Minter 3: BIP Tokenomics Update

Future Changes Network-Wide

1. Dynamic Mining

A block reward balancer based on the BIP price dynamics over a specific period. For example, if BIP price shows a 10-percent weekly increase, the block reward distributed among delegators goes up. If, however, the price shows a decrease of +10% over said period, the block reward volume goes down. The actual timeframes for monitoring the price of BIP and extent to which the reward is to be increased or decreased will be calculated in detail later.

2. Burning by Balancer

If the price of BIP goes down, it doesn’t slow down the mining of new coins, meaning the deadline for reaching total supply doesn’t change. In this case, undistributed rewards (down to the base value) will be burned via being sent to the 0th address.

3. Auto-Redelegation

Currently, all delegation rewards are sent to addresses of delegators about once every hour. Auto-redelegation will change things in a way that all rewards will be automatically delegated, increasing the stake. To claim rewards, the user will need to make a regular unbond transaction, specifying the number of coins they need.

4. Burning of Transaction Fees

Portion of each transaction fee will be withheld and burned.

5. Burning of Ticker Fees

When creating a new coin or token, the issuer pays the fee that depends on the length of the ticker—the shorter, the cheaper.

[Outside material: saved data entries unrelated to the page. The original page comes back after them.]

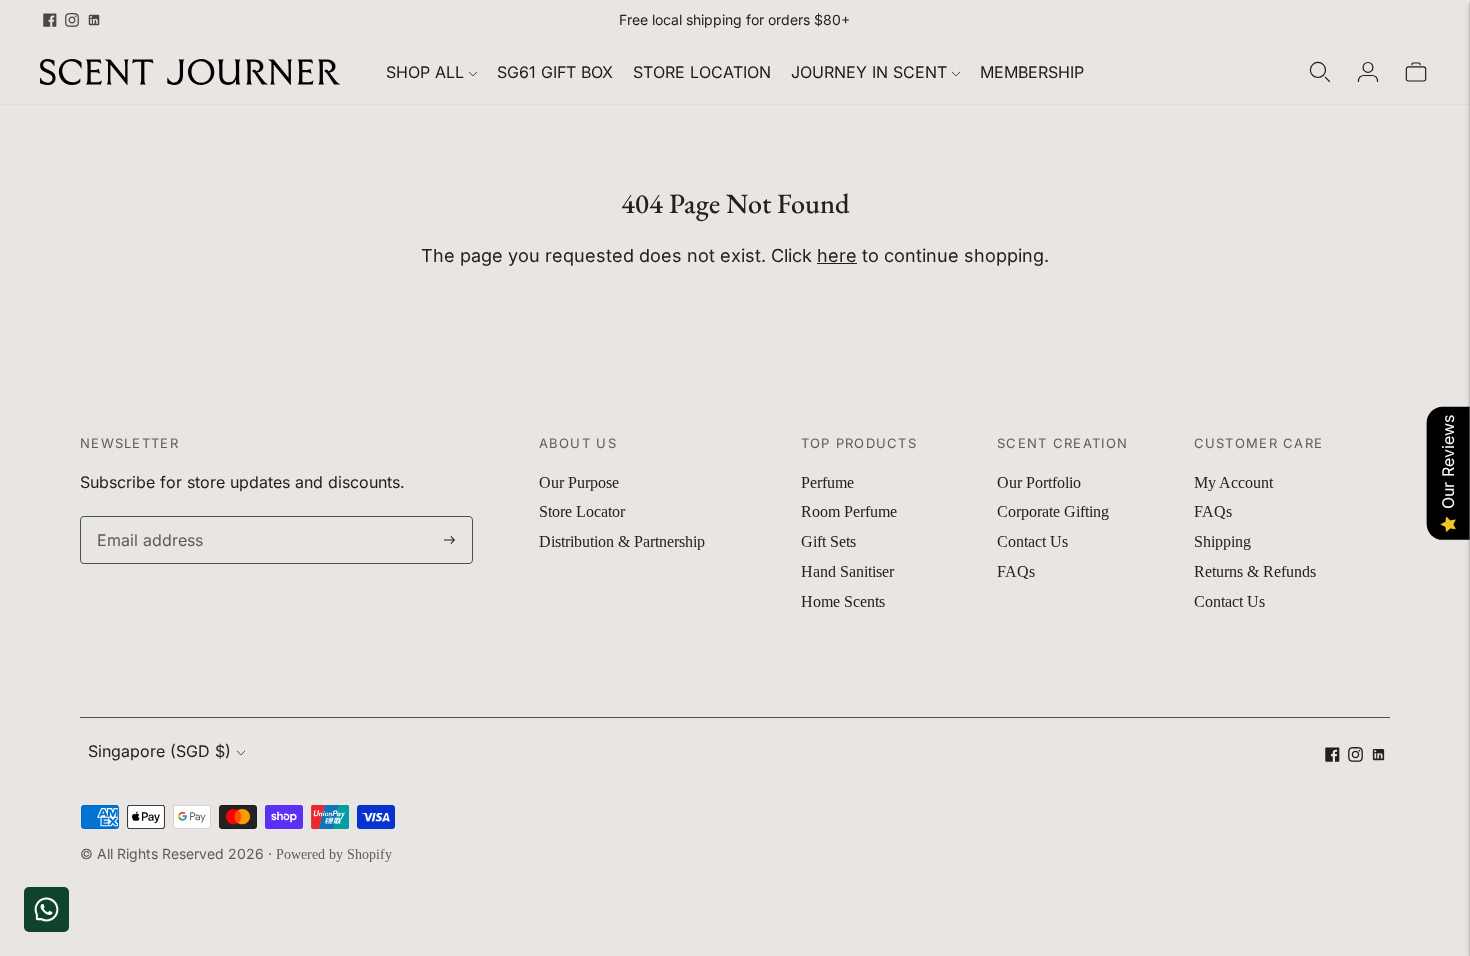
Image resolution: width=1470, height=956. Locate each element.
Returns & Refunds (1255, 571)
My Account (1233, 482)
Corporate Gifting (1053, 511)
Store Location (702, 72)
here (837, 255)
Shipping (1222, 541)
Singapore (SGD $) (159, 751)
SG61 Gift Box (555, 72)
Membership (1032, 72)
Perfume (827, 482)
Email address (145, 517)
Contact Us (1032, 541)
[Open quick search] (1320, 72)
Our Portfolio (1039, 482)
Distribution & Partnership (622, 541)
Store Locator (582, 511)
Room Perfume (849, 511)
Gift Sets (828, 541)
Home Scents (843, 601)
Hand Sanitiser (847, 571)
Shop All (425, 72)
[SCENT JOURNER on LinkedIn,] (94, 20)
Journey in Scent (869, 72)
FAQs (1016, 571)
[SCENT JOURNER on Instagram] (72, 20)
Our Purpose (579, 482)
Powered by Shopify (334, 854)
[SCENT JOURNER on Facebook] (50, 20)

Instead of being distributed to validators and their delegators, this fee will now be sent to the 0th address and burned, taking the coins out of free circulation.

6. BIP Buyback and In-Pool Liquidity Lock

When swaps are made within liquidity pools, part of the fee is forever locked into the pool (e.g., by transferring LP tokens to the 0th address) or BIP is bought back and later burned.

  1. BIP buyback and burn
  2. Freezing inside the pool

7. Mechanism of Locking Tokens for Set Duration

This mechanism opens up extra opportunities for DeFi services and Minter-powered projects. The ability to lock BIP, HUB, project tokens, and LP tokens in a decentralized way will help services craft attractive lending, farming, and staking products. In turn, this will extract assets from free circulation and freeze them, and in the case of liquidity pools, guarantee stabler trades. For example, a project/service can establish a liquidity pool and lock LP tokens for a specific duration, ensuring that the pool will be liquid for that time.